20 Things You Need To Stop Doing When You’re In A Slump (And 20 Things To Start Doing Instead)


1. Stop trying to counter your fatigue with limitless amounts of coffee. (Start alternating between coffee and green or herbal teas.)

2. Stop taking Tylenol several times a week to cure the headache you can’t get rid of. (Start trying to figure out what the source of the headache is — stress? Grinding your teeth? Eye strain? Being hunched over a computer?)

3. Stop ignoring your kitchen and ordering takeout multiple times a week. (Start planning a couple of your weekly meals the Sunday before, and push yourself to only order takeout as a treat instead of as your nightly ritual.)

4. Stop ignoring social invitations because you’re in a funk and aren’t really feeling up to going out. (Start planning for fun things in advance so that you can’t give a last-minute excuse and back out.)

5. Stop drinking so much diet soda. (Start drinking two big glasses of water every morning, and carrying a water bottle so you’re forced to stay hydrated all day.)

6. Stop putting off the appointments you don’t want to deal with. (Start scheduling your annual doctor’s appointment, dentist appointment, etc. If you need a more specified specialist – like a counseling appointment – take the steps toward making it happen.)

7. Stop waking up super late and pressing snooze on your alarm clock three or four times every morning. (Start establishing a specific morning routine, including when you have your first cup of coffee, and maybe actually make a small breakfast every morning.)

8. Stop worrying about whether people are noticing that you’ve been a bit of a funk. (Start confiding in a few of your closest friends about what’s been bothering you lately, because chances are they haven’t noticed a change in your mood as much as you think.)

9. Stop worrying that you don’t have your exact career plan all figured out yet. (Start writing down goals: write down your goals for the next month, the upcoming year, and then a few “I think this would be awesome” goals for five years from now, even if they’re a stretch.)

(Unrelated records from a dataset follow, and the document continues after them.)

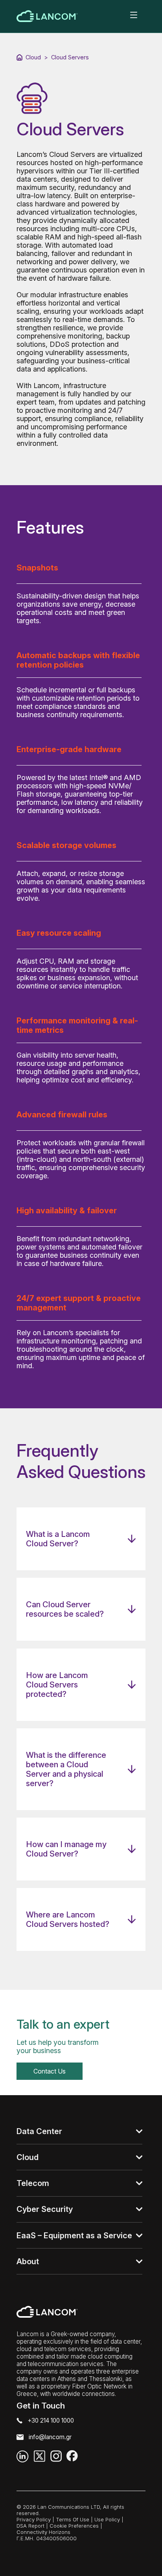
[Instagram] (56, 2456)
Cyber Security (45, 2209)
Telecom (33, 2183)
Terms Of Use (72, 2519)
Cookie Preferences (74, 2526)
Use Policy (107, 2519)
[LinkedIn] (23, 2456)
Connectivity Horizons (43, 2532)
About (28, 2261)
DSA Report (30, 2526)
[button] (133, 16)
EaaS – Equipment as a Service (74, 2235)
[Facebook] (72, 2456)
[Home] (19, 57)
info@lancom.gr (50, 2437)
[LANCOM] (47, 16)
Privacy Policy (34, 2519)
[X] (39, 2456)
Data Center (39, 2131)
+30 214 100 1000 (51, 2420)
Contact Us (49, 2071)
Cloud (33, 57)
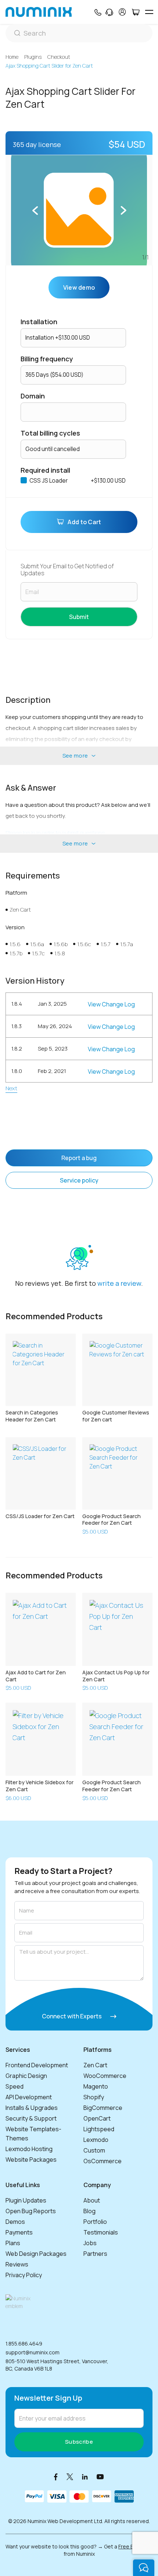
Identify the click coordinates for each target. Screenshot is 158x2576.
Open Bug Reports (31, 2211)
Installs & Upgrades (32, 2108)
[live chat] (143, 2567)
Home (12, 57)
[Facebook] (56, 2476)
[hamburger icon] (149, 12)
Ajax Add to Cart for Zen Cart (36, 1676)
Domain (33, 395)
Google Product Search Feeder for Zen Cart (111, 1520)
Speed (15, 2086)
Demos (15, 2222)
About (91, 2200)
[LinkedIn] (85, 2476)
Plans (13, 2243)
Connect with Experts (72, 2016)
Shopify (93, 2097)
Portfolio (95, 2222)
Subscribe (79, 2442)
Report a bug (79, 1158)
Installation (39, 321)
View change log (111, 1004)
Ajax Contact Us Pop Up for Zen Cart (116, 1676)
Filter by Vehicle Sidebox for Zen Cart (39, 1786)
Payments (19, 2232)
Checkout (58, 57)
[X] (70, 2476)
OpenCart (97, 2118)
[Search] (79, 33)
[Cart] (135, 12)
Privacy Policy (24, 2275)
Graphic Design (26, 2076)
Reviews (17, 2264)
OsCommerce (102, 2161)
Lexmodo (95, 2140)
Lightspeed (98, 2129)
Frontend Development (37, 2065)
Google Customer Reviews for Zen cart (115, 1416)
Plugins (33, 57)
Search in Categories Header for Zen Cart (32, 1416)
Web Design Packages (36, 2254)
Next (11, 1088)
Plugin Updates (26, 2200)
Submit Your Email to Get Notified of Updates (67, 570)
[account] (122, 12)
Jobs (90, 2243)
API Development (29, 2097)
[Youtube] (100, 2476)
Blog (89, 2211)
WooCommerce (104, 2076)
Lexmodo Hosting (29, 2149)
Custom (94, 2150)
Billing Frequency (47, 358)
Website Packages (31, 2159)
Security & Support (31, 2118)
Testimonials (100, 2232)
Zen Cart (95, 2065)
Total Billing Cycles (50, 433)
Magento (95, 2086)
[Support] (109, 12)
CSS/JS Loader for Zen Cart (40, 1516)
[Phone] (97, 12)
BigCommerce (102, 2108)
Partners (95, 2254)
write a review (119, 1283)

10. Stop beating yourself up for insignificant mistakes that no one is noticing and that you won’t remember a month from now. (Start treating yourself with more respect.)

11. Stop avoiding your parents or talking to the people that love you. (Start with a simple, quick phone call to your mom or dad just to check in.)

12. Stop making plans just to have constant distractions from all the stuff that’s really going on in your life. (Start differentiating between quality, much-needed social time, and plans that you only make to create some noise and distraction in your day.)

13. Stop avoiding the outdoors and exercise. (Start easing back into working out by starting small: run one mile, go for a walk outside, go check out the company/school gym with one or your coworkers/classmates.)

14. Stop spending so much time overthinking every decision and questioning yourself to the point of just constantly doubting yourself. (Start giving yourself a fucking break sometimes.)

15. Stop worrying about whether you’re falling behind, and about the fact that your life might not be moving at the same pace as everyone else’s. (Start realizing that it’s actually a good thing that you and all of your peers aren’t hitting milestones at the same time — success isn’t measured by where you are compared to the rest of the pack.)

16. Stop living in your head, and replaying things that you wish had happened differently. (Start working on becoming more present.)

17. Stop being such a space cadet. (Start working on your focus, which means paying more attention to the task at hand, or what the person across from you is actually saying to you.)

18. Stop apologizing when you don’t actually need to. (Start giving yourself more credit.)

19. Stop lusting after other people’s lives and thinking about all the things you don’t have. (Start appreciating all of the positive things you have in your life.)

20. Stop wondering when that one thing that ~makes your life start~ is going to happen. (Start working with what you have, and accepting that goals aren’t achieved overnight, and that doesn’t mean you’re not getting closer to them.)